# What the task requires
Reproduce word for word the lines from the one containing "coordinates (326, 748)." up to and including the one containing "Locate an element".

# Entries provided
+++

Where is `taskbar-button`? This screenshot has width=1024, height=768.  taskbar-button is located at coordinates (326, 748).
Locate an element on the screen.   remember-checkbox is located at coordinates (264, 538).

+++

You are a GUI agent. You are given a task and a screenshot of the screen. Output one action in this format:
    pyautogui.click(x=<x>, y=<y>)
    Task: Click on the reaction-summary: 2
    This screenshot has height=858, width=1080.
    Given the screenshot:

+++

# Answer space
Where is `taskbar-button`? This screenshot has width=1024, height=768.  taskbar-button is located at coordinates (326, 748).
Locate an element on the screen.   remember-checkbox is located at coordinates (264, 538).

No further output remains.